I have asked Dr. Wulf H. Utian, a reproductive endocrinologist and gynecologist who was the founder of the North American Menopause Society and is Professor Emeritus, Case Western Reserve University, and Consultant, Gynecology and Women’s Health, the Cleveland Clinic, to comment on the difficult question of estrogen use after removal of all visible endometriosis, along with the creation of a surgical menopause in a young woman.
Thanks for sending in this question, DB. I am sure that it will be helpful to others.
Dr. Utian Replies:
Dr. Allen reached me on my cell phone and asked me to comment on this question as I was in the airport in Chicago heading to the American College of Obstetrics and Gynecology annual meeting in New Orleans. She asked that I just address, in a quick and simple way, the risks and benefits of estrogen treatment and no treatment in someone with your history.

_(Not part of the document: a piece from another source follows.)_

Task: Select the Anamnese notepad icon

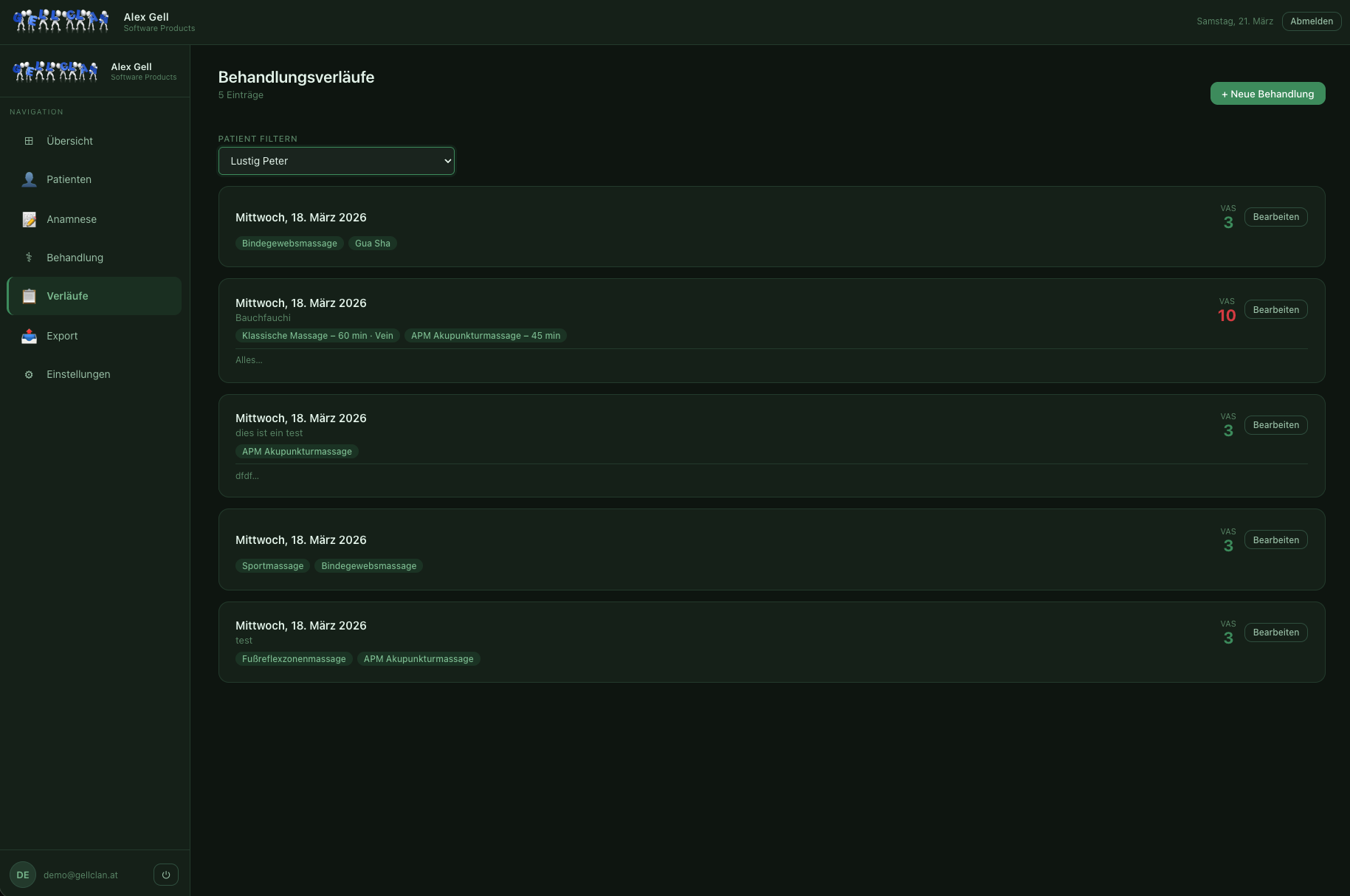Action: [x=29, y=219]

In general, if there is no evidence of residual endometriosis, the likelihood of problems arising from estrogen therapy is far exceeded by the long-term negative effects of hormone deprivation following oophorectomy [the surgical removal of one or both ovaries] in young women. The latter include the negative impact on quality of life from vasomotor [dilation/contraction of blood vessels, which causes hot flashes] and vulvovaginal symptoms, and the increased risk of osteoporosis and bone fractures, heart attacks, general skin atrophy, and possible brain-related effects. I generally recommend a transdermal estrogen starting at a standard dose, because such women are younger. If there was any residual endometriosis, a combined regimen of estrogen and progestogen could be considered, but this would be infrequent. Recurrence of pelvic pain would be a possible indicator of recurrence, in which case it would be wise to discontinue therapy. The future use of an estrogen combined with a SERM [a drug that blocks the naturally circulating estrogen in breast tissues and other estrogen-sensitive tissues] would be an ideal combination, but such products have not yet been approved by the FDA.
Do discuss these suggestions with your medical team.